[BEGIN SUPPLIED MATERIAL]

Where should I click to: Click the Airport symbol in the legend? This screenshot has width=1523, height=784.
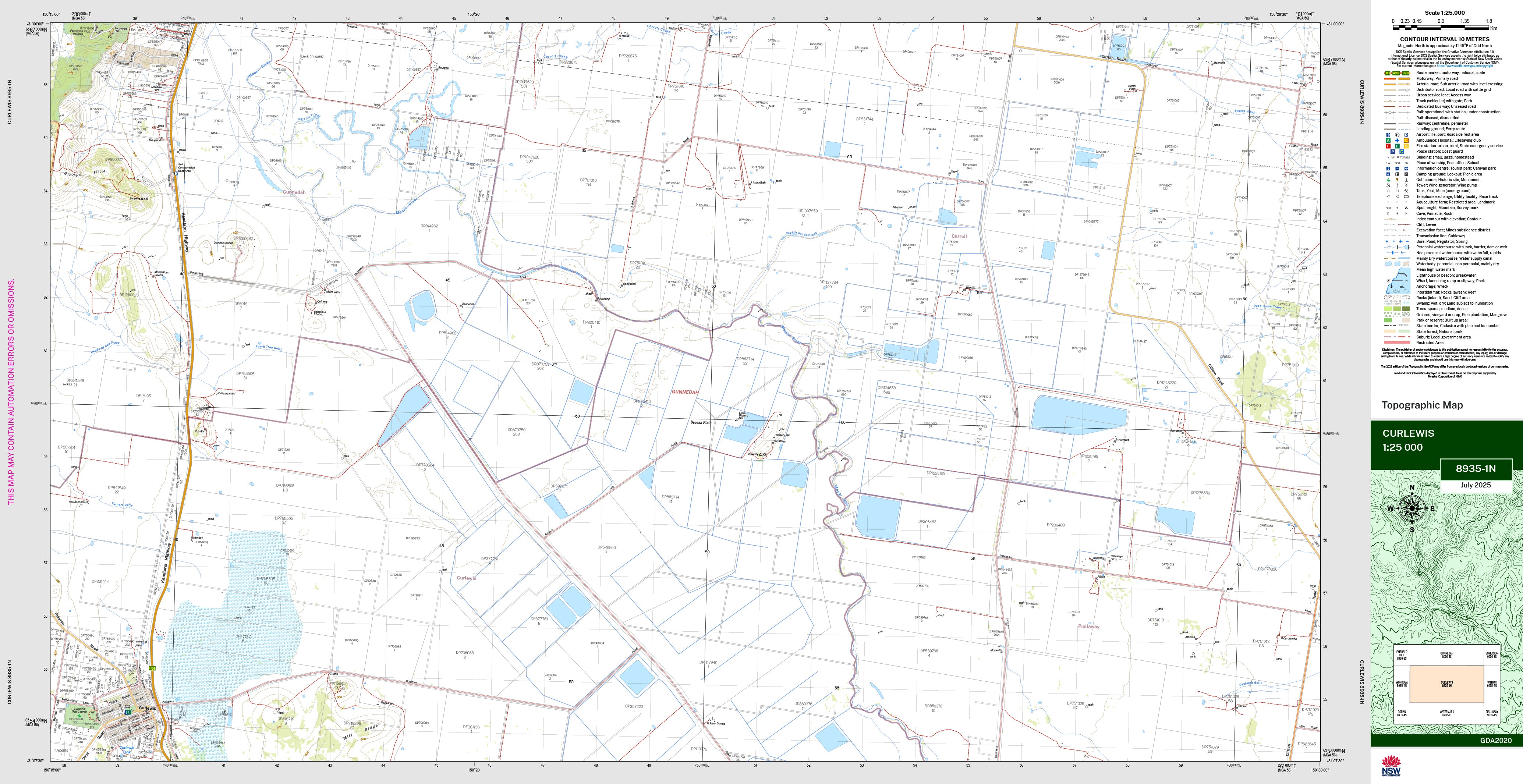click(x=1388, y=135)
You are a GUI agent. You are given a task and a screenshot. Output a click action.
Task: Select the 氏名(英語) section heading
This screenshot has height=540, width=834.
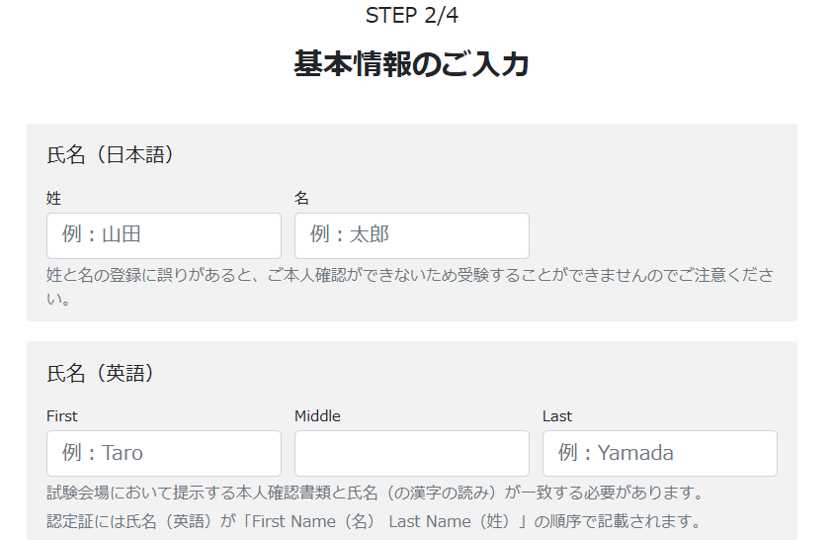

[END SUPPLIED MATERIAL]

TO BE DONE:
Swap "screenshot" for "image" everywhere it occurs in the items above, leaving all other wording unchanged, and omit the pictures from your reply.

TASK OUTPUT:
Where should I click to: Click the Airport symbol in the legend? This image has width=1523, height=784.
click(x=1388, y=135)
You are a GUI agent. You are given a task and a image. Output a click action.
Task: Select the 氏名(英語) section heading
This image has height=540, width=834.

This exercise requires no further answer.